The informant at the center of the undercover corruption investigation of Las Vegas City Councilman Ricki Barlow went by the name of Randall Henley, the Las Vegas Review-Journal has learned.

Sources close to the investigation said Monday that FBI agents handed Barlow a subpoena two weeks ago when they raided his home seeking records of business dealings between the two men in 2015 and 2016. Henley was associated with a company called RMH Development.

So far, Henley remains a mystery.

It is unclear whether Henley is his real name, and the name does not show up in city business or state licensing records online.
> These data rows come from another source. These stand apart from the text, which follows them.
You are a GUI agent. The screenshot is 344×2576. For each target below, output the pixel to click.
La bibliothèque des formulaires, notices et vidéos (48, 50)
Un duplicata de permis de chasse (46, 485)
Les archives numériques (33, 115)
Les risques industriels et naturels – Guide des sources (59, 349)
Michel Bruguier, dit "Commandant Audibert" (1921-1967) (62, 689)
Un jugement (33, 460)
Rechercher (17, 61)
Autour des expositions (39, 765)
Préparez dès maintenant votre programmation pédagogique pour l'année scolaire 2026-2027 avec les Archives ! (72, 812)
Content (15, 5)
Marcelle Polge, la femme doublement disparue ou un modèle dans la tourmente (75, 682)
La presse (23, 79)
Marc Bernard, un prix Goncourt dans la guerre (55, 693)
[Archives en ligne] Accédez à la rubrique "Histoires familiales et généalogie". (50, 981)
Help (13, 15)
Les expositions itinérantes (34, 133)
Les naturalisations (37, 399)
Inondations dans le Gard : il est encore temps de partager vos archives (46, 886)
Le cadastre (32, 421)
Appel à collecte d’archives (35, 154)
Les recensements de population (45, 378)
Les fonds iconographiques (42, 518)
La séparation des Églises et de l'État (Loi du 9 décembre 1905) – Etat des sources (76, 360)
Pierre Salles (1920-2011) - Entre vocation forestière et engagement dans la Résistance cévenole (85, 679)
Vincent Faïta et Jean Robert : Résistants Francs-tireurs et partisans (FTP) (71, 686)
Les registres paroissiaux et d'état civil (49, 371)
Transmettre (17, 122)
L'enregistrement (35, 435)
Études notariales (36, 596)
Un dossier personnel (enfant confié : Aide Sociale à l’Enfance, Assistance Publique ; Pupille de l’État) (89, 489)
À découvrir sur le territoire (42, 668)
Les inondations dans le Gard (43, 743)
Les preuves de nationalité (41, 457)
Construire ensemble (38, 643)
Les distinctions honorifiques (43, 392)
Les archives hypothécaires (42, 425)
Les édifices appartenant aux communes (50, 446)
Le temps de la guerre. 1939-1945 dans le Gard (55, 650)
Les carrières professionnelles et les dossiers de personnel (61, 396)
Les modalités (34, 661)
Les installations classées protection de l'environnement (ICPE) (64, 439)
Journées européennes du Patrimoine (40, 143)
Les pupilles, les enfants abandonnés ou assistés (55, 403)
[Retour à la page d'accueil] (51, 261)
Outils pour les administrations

It also does not appear in Barlow’s latest campaign reports.

FBI agents, working with Las Vegas police intelligence detectives, subpoenaed records of Barlow’s dealings with other people, including Roxann McCoy, the president of the local NAACP chapter, the sources said.

One of the sources said investigators are attempting to determine whether Barlow, who represents the city’s Ward 5, paid thousands of dollars in campaign funds to McCoy and her company, Aspire Consulting Group LLC, in 2015 in return for possible kickbacks.

Barlow’s 2015 campaign reports show roughly $30,000 in consulting expenses to McCoy and Aspire Consulting, which was incorporated in September 2011.

McCoy, who is listed on state records as the company’s only officer, did not return phone calls Monday.

Barlow acknowledged last week that he was under investigation, and his lawyer, Richard Wright, told the Review-Journal that FBI agents were looking at his campaign contributions.

According to Wright, the FBI and federal prosecutors were investigating possible violations of a federal “honest services” law, as well as wire fraud and mail fraud — mostly in connection with Barlow’s 2015 campaign.

Wright said last week that Barlow “doesn’t believe he’s done anything wrong.”

Both Wright and an FBI spokesman declined to comment Monday on the investigation, which a source said also was focusing on cash Barlow is alleged to have received over the past year for performing official acts.

FBI agents obtained secret video and audio recordings of Barlow during the undercover investigation, the source added.

The honest services law has been used by the government to prosecute corrupt officials in both the public and private sectors.

Federal prosecutors in Las Vegas used the statute in 2003 in a case charging four Clark County commissioners with taking bribes from strip club operator Michael Galardi.

All four commissioners and Galardi ended up being convicted.

The law makes it a crime to use the mail or telephone to further any “scheme or artifice to defraud,” including a “scheme or artifice to deprive another of the intangible right of honest services.”

In 2010, the U.S. Supreme Court placed limits on the law, allowing prosecutors to use it only in cases where evidence shows that defendants accepted bribes or kickbacks.

Barlow, who was first elected to the City Council in 2007, learned two weeks ago during the raid at his home that the FBI’s public corruption squad in Las Vegas was heading the investigation, sources said.

The raid ended Henley’s covert activities and the undercover phase of the investigation. His whereabouts are unknown.

City of Las Vegas employees were interviewed by agents last week, and the city received a records request from the FBI.